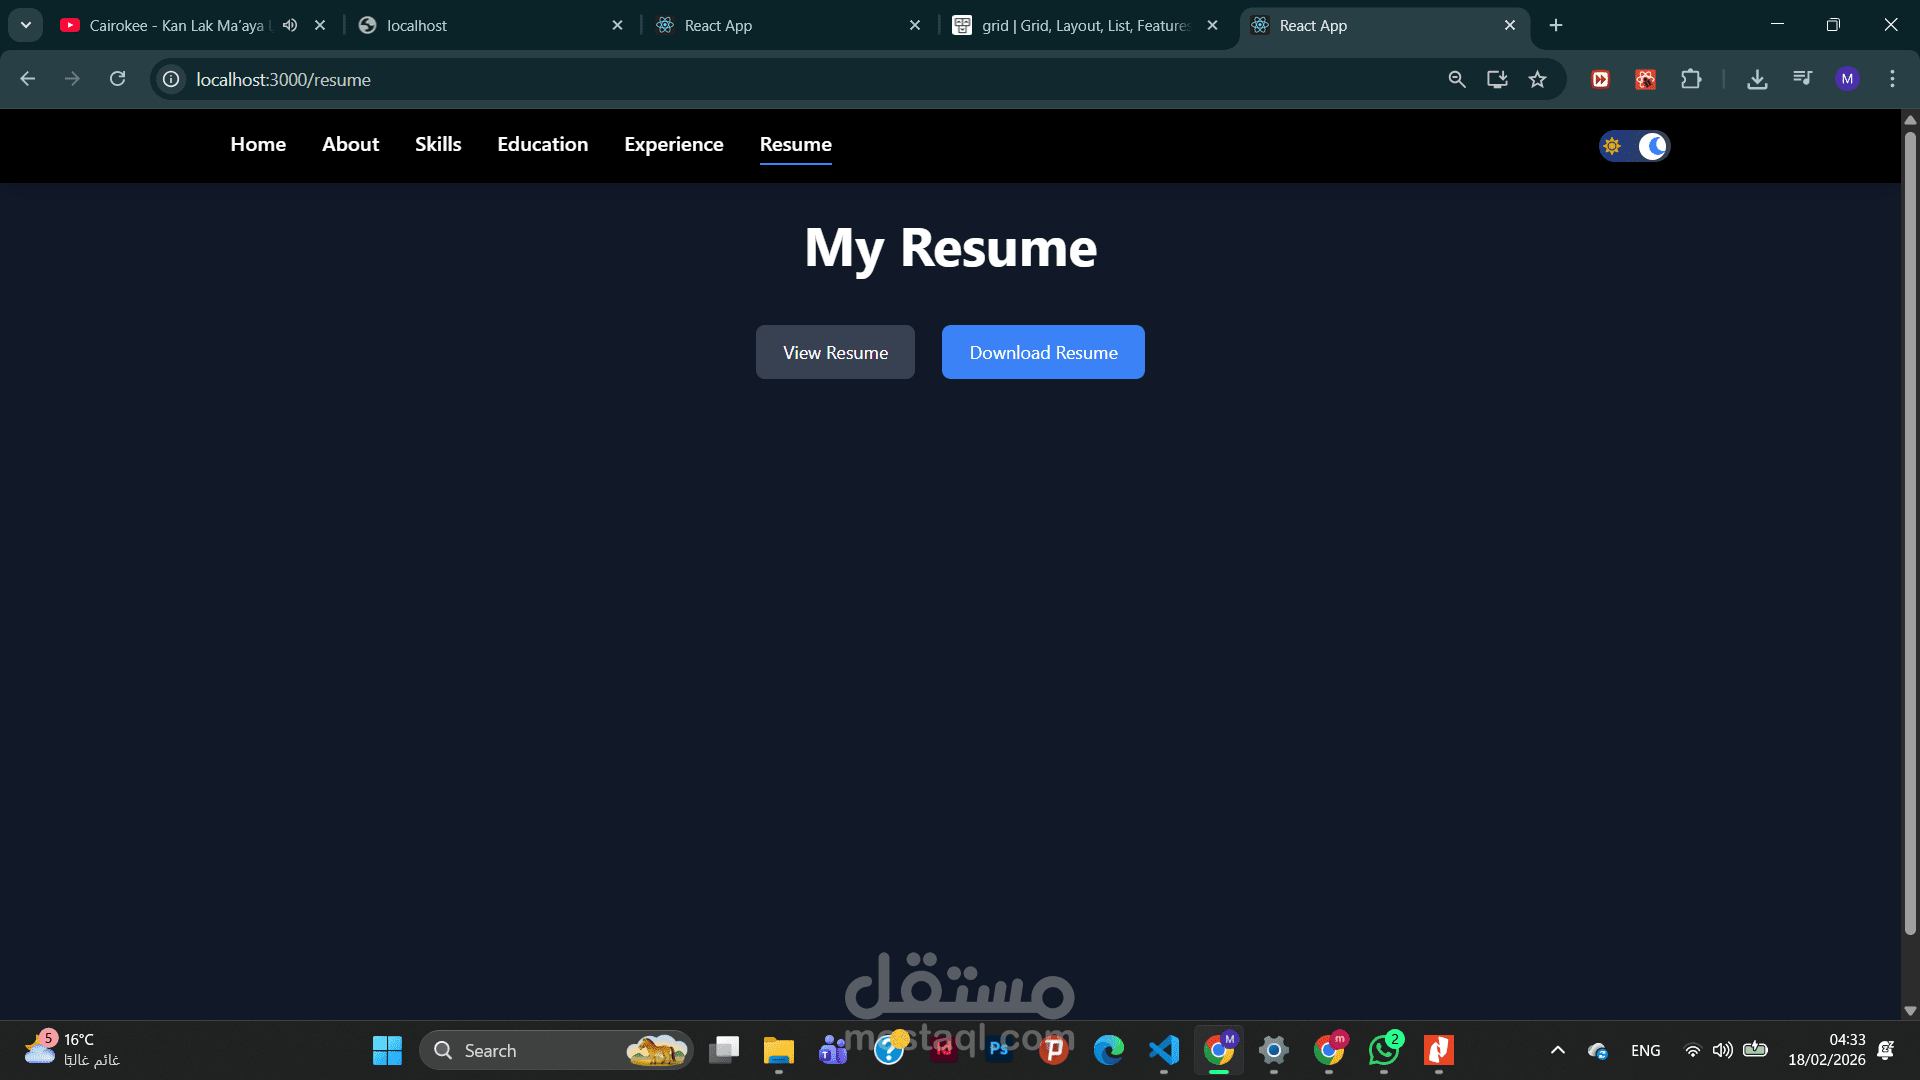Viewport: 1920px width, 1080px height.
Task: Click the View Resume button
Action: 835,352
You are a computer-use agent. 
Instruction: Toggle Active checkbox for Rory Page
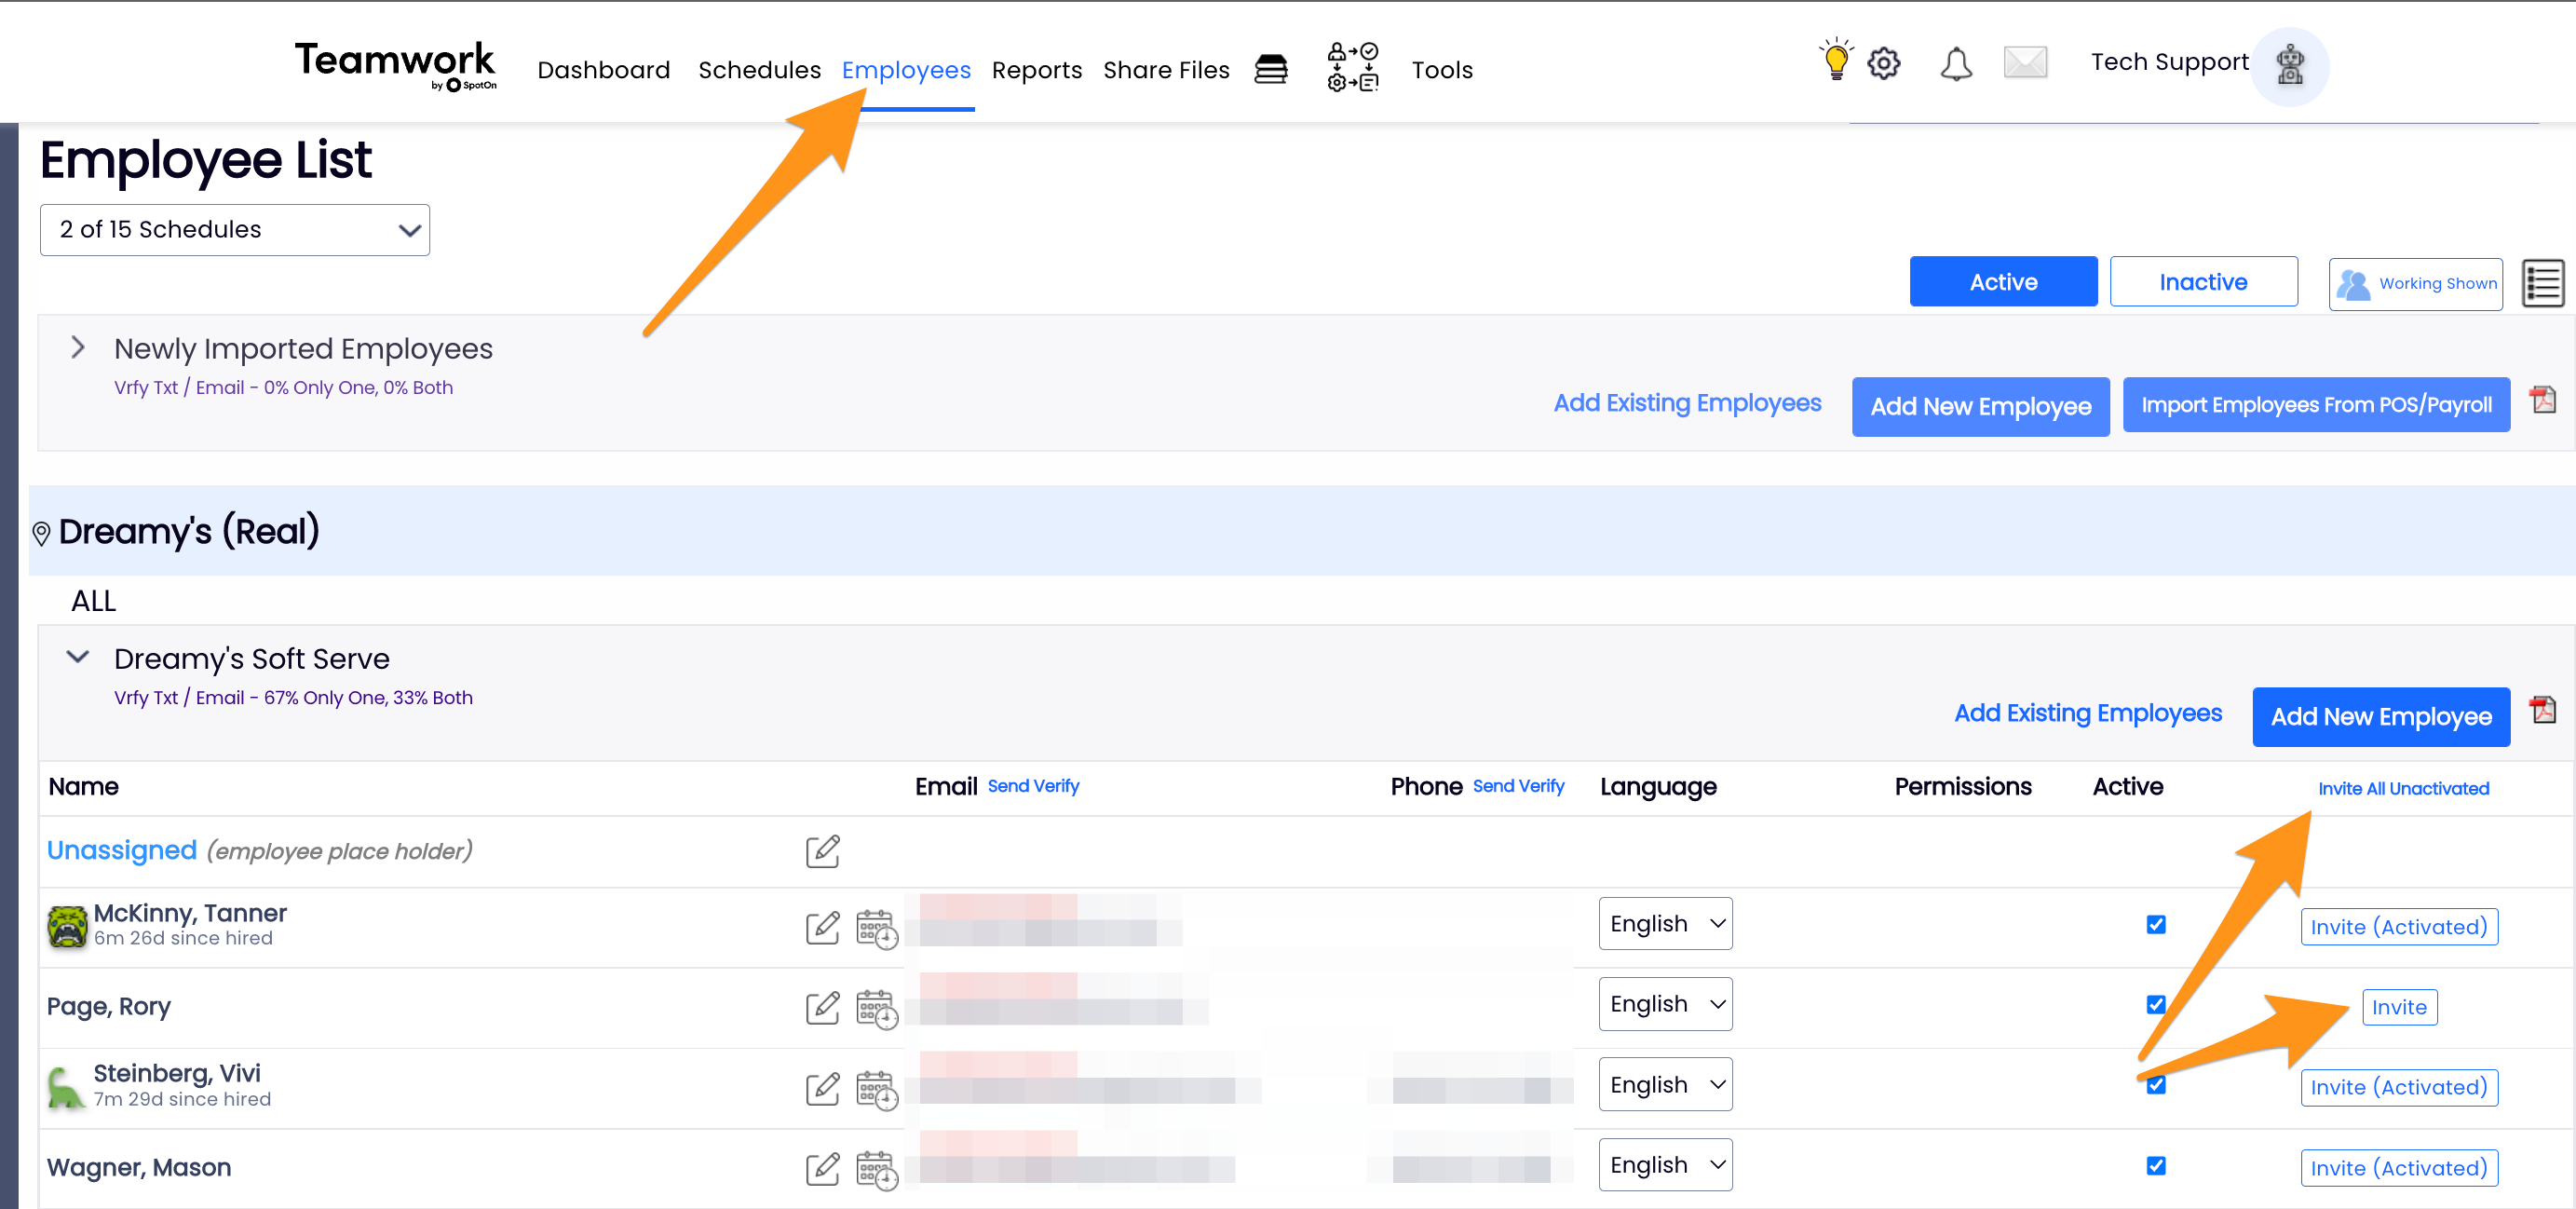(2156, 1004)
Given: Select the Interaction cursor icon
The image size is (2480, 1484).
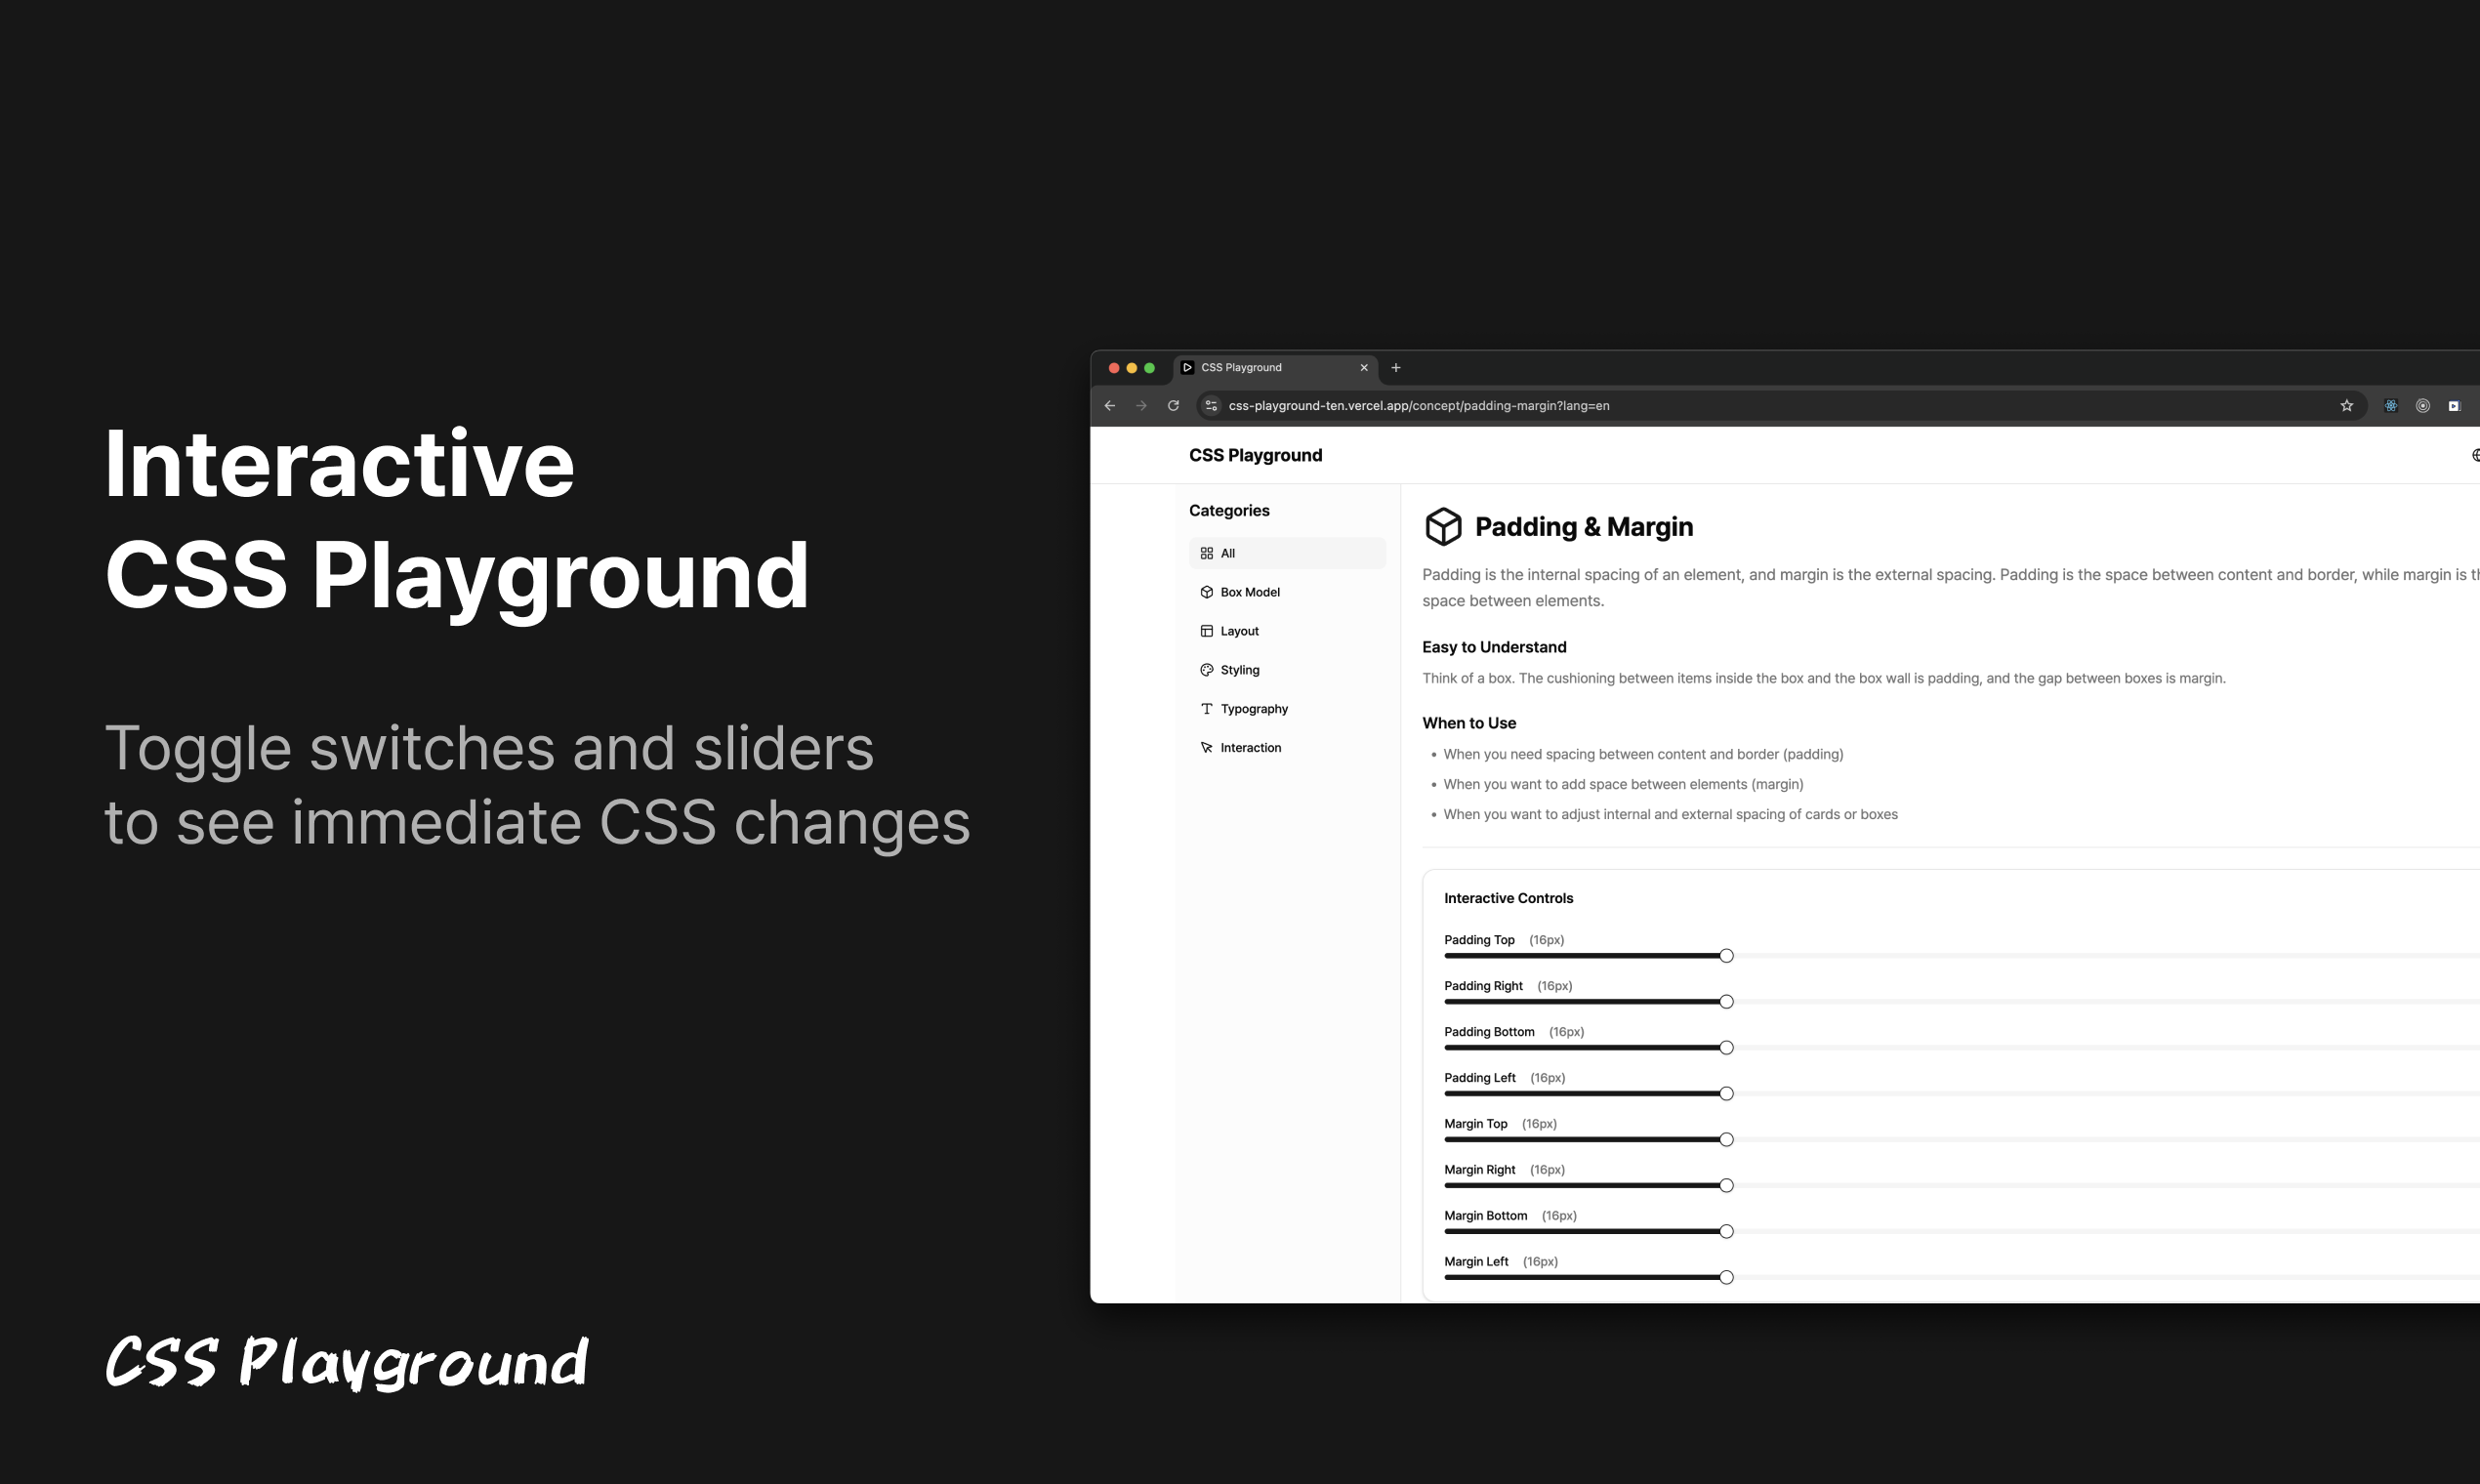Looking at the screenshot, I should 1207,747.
====
Take the line containing "You are a computer-use agent." and every line after it up to the end of the entries, and quote them exactly. Both ends count; the pictures do not.

You are a computer-use agent. 
Instruction: Toggle Active checkbox for Rory Page
(2156, 1004)
Given: Select the Interaction cursor icon
The image size is (2480, 1484).
Looking at the screenshot, I should 1207,747.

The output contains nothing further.